» **Page text**
==================================================
Anger. When I think of that word I picture someone throwing things and screaming at the top of their voice. I picture someone punching a wall as hard as they can till their knuckles are covered in blood. But isn’t that what everyone pictures when they hear that word? They never imagine there could be real pain underneath, pain that’s tearing them apart.
Anger was a word I never wanted to associate myself with, but it was what I was labelled. I could tell people were scared of my outbursts and seeing the look on their faces when that happens is the worst thing in the world. But I couldn’t change. Anger was all I knew. It was the only was to express myself. I could never talk about my problems, I was too ashamed, I knew the minute I would open my mouth to talk that I would fall apart. I never wanted to be weak, I never wanted to show that part of me, because when I open up people take advantage, they use what you said against you. Trust was a big issue for me. I had known anger from a young age, I grew up with it, I thought getting away from that anger would help but it only followed, the anger was in me not the people around me and no matter how many times I tried to run away it followed. Years later I’m not just angry, I suffer from depression and self harm, and I hate every inch of my body, inside and out. Where there is anger there is always pain underneath. My anger turned into depression, it was replaced with an empty feeling, a feeling of nothingness. People still don’t understand that I don’t mean to hurt them, I just have never known a different way of expressing how I feel.
==================================================
» **Listed entries**

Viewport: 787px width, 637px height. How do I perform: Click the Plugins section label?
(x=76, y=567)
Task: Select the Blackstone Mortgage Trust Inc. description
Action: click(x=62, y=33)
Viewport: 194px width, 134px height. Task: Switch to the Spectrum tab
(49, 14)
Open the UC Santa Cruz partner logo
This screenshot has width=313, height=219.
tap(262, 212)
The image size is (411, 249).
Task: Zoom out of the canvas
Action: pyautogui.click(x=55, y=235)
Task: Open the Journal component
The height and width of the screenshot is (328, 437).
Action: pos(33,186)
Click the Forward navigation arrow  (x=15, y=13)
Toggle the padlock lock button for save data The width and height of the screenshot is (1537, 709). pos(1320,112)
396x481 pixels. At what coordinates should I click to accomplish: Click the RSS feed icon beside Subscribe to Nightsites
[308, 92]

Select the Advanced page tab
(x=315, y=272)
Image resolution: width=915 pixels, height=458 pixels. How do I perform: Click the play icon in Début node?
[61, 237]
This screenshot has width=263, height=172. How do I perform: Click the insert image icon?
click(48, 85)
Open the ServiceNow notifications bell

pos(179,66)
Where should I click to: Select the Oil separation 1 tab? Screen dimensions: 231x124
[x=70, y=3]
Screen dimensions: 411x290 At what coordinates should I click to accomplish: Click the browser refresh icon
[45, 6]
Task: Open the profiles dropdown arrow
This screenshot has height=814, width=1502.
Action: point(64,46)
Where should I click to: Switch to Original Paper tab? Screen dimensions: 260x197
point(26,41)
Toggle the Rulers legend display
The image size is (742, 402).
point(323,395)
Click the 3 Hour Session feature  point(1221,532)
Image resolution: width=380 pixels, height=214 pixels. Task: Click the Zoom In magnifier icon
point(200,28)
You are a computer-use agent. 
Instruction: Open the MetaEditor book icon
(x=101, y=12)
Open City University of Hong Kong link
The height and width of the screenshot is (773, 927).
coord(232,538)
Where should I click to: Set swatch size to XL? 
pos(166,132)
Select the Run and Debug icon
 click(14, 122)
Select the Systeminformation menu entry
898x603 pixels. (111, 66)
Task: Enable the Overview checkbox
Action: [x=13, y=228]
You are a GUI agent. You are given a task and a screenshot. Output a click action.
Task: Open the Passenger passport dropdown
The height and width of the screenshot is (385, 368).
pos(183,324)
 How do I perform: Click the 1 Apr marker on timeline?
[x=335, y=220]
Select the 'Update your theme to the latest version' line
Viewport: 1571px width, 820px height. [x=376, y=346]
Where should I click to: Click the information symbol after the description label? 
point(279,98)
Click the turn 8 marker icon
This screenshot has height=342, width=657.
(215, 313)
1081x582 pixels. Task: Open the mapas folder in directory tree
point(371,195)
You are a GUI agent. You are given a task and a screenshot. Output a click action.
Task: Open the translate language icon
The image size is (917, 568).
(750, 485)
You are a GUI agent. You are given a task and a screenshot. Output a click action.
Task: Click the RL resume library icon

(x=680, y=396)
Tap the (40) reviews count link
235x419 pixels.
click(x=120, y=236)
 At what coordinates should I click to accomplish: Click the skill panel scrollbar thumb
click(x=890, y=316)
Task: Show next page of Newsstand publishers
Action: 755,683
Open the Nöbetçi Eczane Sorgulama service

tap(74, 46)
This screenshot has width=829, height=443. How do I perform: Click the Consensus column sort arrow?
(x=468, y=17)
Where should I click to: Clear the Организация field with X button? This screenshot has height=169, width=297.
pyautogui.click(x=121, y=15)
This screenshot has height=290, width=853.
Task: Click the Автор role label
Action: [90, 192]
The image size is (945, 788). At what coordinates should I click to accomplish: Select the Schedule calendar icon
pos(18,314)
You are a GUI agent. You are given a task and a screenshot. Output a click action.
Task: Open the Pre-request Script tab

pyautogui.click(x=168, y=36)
==================================================
» **Brief 1**
In the essay about anger, what does the writer say their anger turned into?
» **Brief 2**
Write the next part of the essay about anger, picking up after its last sentence.

» **Your response 1**
Depression, with an empty feeling of nothingness in its place.

» **Your response 2**
I remeber the look on my sisters face when I slapped her. They way her eyes widened, and the way her mouth formed an o shape. She was shocked, I had never hit her before until that day. My anger was never usually physical, it was verbal. Well that was the final straw, after that I was pushed into therapy and counselling. No one that I cared about stopped to ask me why. They never let me explain, they just wanted me away so I couldn’t hurt anyone. The only person that tried was my mum, but she gave up after a while and started listening to everyone else. I felt like an outcast in my own home, people started acting like there was something wrong with so I believed there was, and that’s the worst thing you can do. People will try and manipulate you into thinking you are someone you are not. They will mess with your head and feeling, the will tear you down. But don’t listen, you know who you are and you know who you want to be. The minute you met yourself go, you can’t get you back.